AIM OF THE TASK — Work out how many lines of the material below mention the word "text"; reply with the number only.

RECORDS PROVIDED —
+-------+

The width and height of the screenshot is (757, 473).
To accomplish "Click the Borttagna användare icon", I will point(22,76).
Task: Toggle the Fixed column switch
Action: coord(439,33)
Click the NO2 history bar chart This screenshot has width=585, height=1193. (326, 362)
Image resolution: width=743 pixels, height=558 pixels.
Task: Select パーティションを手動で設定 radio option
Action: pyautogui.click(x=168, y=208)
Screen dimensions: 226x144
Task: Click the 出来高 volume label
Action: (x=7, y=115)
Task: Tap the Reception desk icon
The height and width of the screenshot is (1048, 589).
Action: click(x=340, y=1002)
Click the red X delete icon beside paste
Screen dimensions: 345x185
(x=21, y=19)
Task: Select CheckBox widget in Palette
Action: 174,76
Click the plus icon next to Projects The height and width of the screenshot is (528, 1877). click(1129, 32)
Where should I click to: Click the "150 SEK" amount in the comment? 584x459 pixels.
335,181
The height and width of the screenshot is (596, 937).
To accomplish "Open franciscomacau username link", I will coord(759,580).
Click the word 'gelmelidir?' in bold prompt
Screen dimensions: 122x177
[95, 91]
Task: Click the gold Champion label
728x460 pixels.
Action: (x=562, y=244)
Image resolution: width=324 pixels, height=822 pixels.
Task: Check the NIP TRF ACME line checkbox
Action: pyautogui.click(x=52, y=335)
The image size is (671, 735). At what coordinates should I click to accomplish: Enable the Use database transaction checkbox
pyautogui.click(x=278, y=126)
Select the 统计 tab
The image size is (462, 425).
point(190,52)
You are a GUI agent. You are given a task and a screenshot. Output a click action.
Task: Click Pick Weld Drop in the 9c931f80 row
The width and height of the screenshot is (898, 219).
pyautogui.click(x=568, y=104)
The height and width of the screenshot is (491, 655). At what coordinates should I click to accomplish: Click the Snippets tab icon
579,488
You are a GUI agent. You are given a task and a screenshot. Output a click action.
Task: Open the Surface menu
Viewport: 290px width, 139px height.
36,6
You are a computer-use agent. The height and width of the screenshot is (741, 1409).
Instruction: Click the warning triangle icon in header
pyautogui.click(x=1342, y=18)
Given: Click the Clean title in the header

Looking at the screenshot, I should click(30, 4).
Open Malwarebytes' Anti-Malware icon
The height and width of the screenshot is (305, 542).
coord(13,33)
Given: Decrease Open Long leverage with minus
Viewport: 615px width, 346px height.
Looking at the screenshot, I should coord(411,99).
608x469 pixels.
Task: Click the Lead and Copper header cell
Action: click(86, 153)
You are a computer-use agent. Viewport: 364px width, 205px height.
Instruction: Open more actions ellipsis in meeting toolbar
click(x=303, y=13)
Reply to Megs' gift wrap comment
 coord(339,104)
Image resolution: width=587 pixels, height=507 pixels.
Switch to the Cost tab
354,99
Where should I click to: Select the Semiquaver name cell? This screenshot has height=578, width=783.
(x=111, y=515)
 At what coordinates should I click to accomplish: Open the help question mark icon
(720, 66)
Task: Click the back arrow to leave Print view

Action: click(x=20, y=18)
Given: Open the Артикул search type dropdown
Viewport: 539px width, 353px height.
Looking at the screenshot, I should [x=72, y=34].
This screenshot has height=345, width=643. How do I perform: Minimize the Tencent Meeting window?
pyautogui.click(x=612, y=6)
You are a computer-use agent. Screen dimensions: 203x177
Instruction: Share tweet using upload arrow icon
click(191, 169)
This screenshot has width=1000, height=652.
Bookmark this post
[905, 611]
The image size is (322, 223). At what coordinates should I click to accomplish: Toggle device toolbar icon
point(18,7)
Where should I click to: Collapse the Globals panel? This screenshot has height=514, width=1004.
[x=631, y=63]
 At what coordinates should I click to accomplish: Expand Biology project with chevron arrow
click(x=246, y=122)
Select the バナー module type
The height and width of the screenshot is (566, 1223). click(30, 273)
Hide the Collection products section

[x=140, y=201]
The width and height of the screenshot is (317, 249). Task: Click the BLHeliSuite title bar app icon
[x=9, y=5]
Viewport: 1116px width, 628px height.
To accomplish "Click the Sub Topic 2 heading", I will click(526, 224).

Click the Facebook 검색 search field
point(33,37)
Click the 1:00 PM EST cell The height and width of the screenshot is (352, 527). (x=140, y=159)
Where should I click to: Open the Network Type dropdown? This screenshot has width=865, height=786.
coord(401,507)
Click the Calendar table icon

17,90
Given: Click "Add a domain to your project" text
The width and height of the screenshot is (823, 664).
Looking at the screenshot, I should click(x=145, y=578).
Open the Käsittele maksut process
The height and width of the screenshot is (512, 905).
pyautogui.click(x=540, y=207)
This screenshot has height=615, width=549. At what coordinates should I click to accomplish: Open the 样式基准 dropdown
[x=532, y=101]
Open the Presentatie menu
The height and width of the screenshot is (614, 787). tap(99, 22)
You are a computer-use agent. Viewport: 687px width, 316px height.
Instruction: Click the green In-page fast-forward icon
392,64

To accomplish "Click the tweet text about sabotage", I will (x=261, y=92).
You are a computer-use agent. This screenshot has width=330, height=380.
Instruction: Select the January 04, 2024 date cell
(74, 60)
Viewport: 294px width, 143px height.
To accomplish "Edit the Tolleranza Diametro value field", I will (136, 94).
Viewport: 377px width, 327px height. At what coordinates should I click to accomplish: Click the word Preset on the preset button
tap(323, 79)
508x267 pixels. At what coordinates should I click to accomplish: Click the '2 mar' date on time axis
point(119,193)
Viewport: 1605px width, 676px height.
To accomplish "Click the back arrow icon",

+-------+

YOUR RESPONSE — 2